海勒与前文本的沟通和对话,是一种策略,海勒以《圣经》情节为指涉,那是因为《圣经》是经典、权威、神圣的象征。可见,以《圣经》情节和人物为元叙事,使得现文本的意义成网状辐射。

二、小说与经典文本的对话

“对话”是巴赫金小说理论中的一个重要术语,巴赫金的“对话”理论,阐述的不是通常意义上人物间的具体的问答话语,而更多地是指主人公自我意识里分解出来的、对自身价值不自足而引起的疑问,一个人的表白或自述中回荡着两个以上的声音,即构成“对话”。这种“对话”呈现了各种声音间的关系,正如巴赫金自己所说:“对话关系不是存在于具体对话的对语之间,而是存在于各种声音之间、完整的形象之间、小说的完整层面之间(大型对话),而同时在每一句话、每一个手势、每一次感受中,都有对话的回响 (微型对话)”[8]。《上帝知道》的“对话”关系由大卫对各种经典文本的评述展开。

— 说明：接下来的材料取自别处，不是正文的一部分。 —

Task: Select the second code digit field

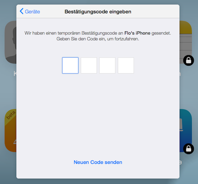Action: tap(89, 66)

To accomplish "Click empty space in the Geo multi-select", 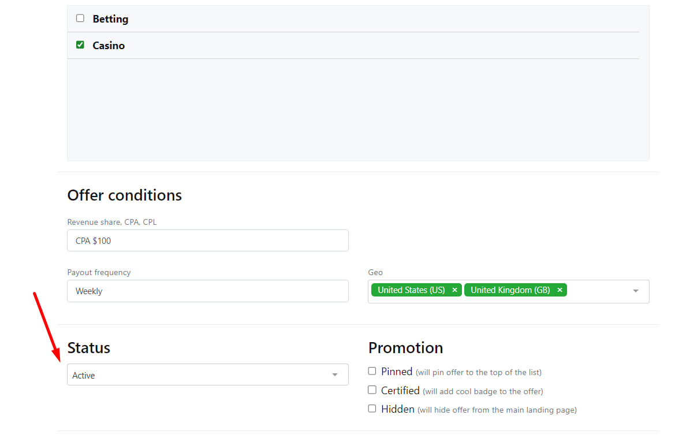I will [598, 291].
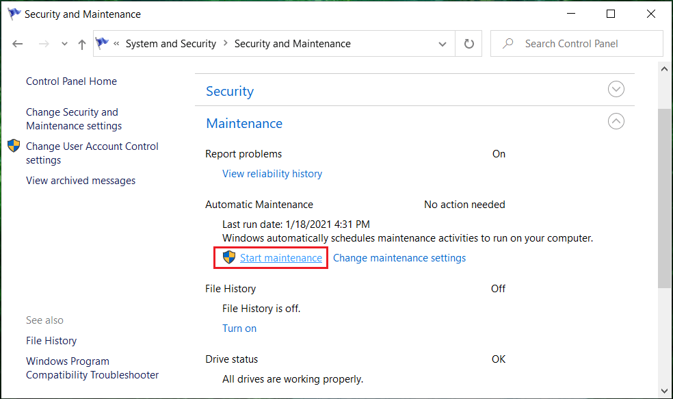Screen dimensions: 673x399
Task: Click the shield icon next to User Account Control
Action: click(14, 146)
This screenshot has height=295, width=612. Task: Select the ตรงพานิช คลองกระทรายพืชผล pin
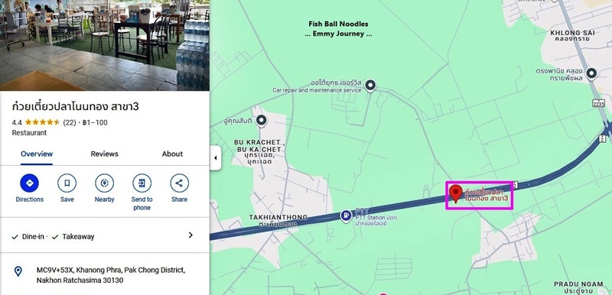click(592, 73)
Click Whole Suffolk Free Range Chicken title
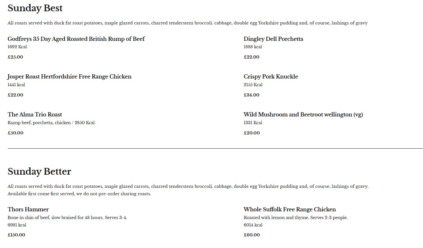 (290, 209)
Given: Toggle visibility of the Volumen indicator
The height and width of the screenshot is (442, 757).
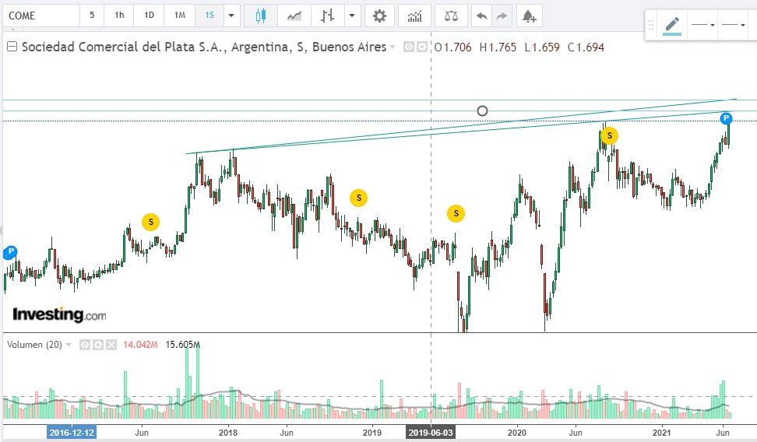Looking at the screenshot, I should click(86, 345).
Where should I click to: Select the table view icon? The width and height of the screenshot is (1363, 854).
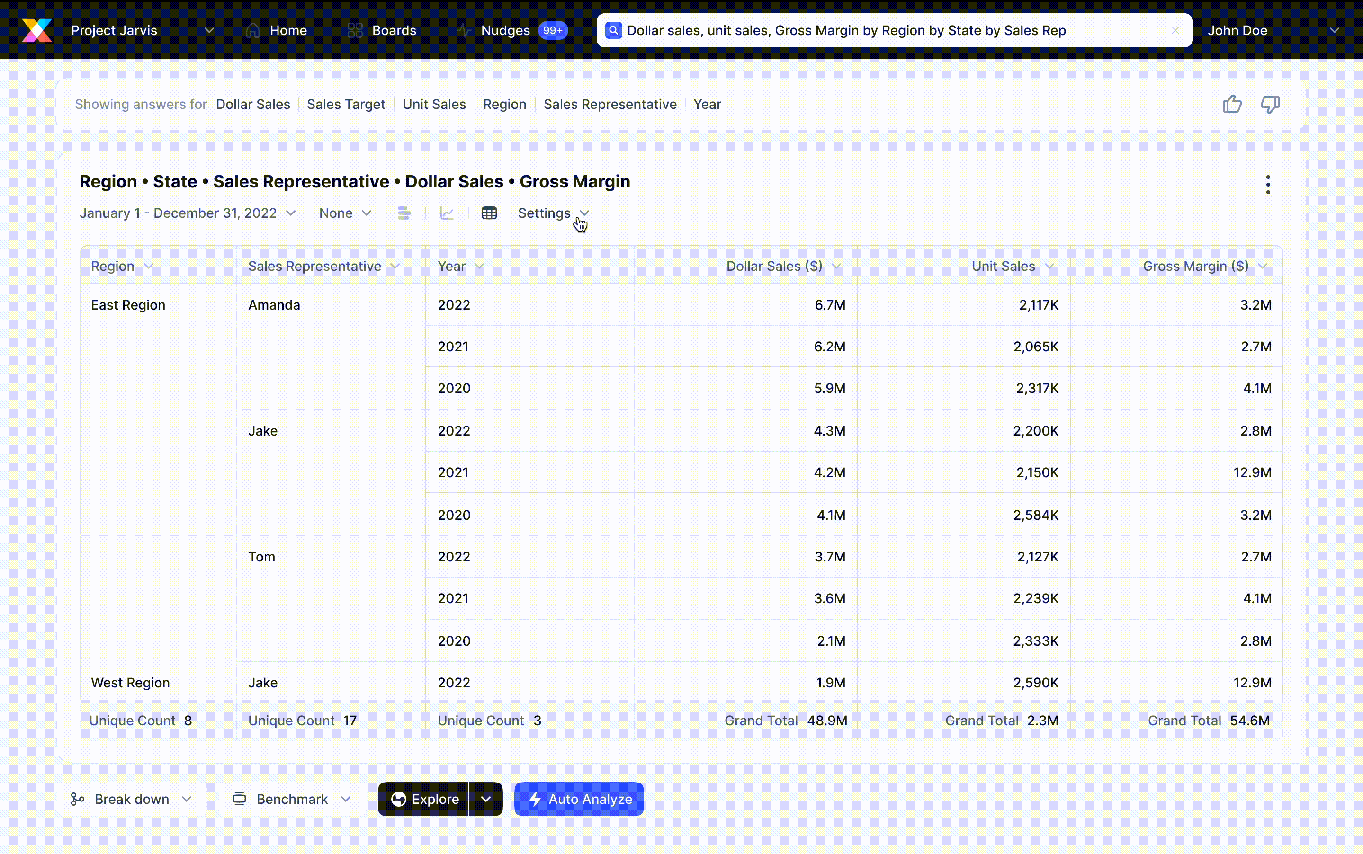click(489, 213)
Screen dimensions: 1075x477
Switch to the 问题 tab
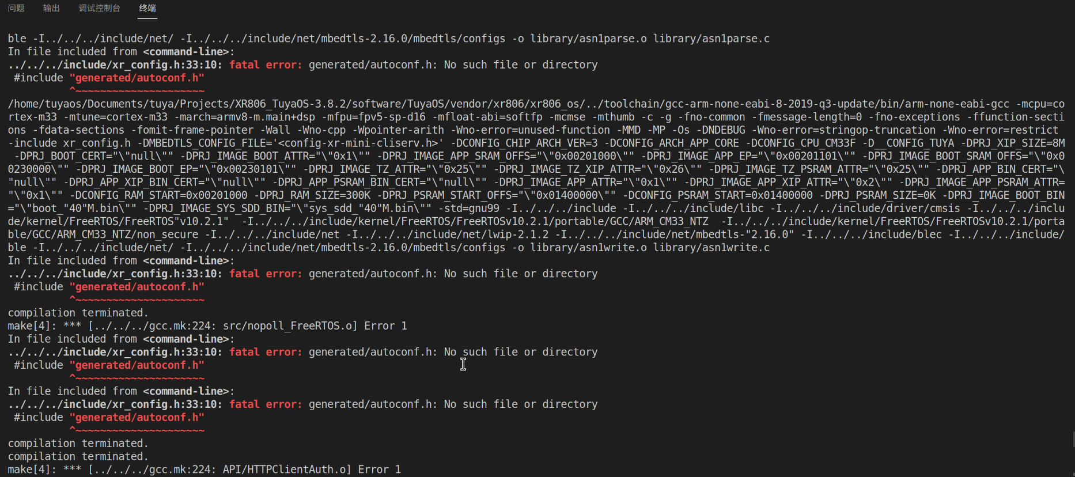tap(16, 8)
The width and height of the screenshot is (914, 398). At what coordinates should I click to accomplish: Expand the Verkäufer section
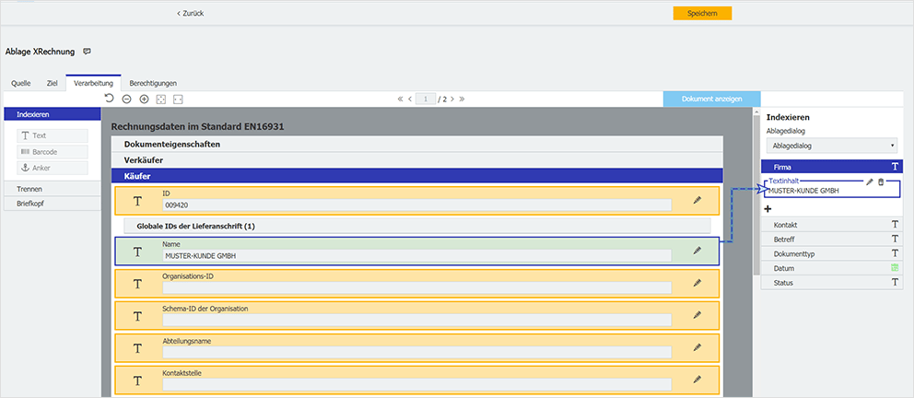416,159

小说从文本层面来看,它是大卫的内心独白。但是大卫的内心独白不同于传统的单一声音的独语,小说运用电影蒙太奇手法,使得大卫的独白成了“思接千载,视通万里”的内心对话。从巴赫的音乐到莎士比亚的悲剧再到多那太罗、米开朗基罗的雕塑,由扫罗之死联想到《裘力斯凯撒》里的勃鲁托斯,联想到《安东尼与克莉奥佩特拉》的安东尼,从诗人莎士比亚、弥尔顿、柯勒律治、勃朗宁到哲人马基雅维利、尼采,从古老的以色列和犹大国联想到今天美国的佛蒙特和缅因州;小说把一些在内容形式上并无联系、处在不同时空层次的叙述衔接起来,使大卫置身于经典名著和名家之中,多种声音相互碰撞、辩论、不相融合,在众多杂声喧哗对峙中凸显了大卫的主体性意识。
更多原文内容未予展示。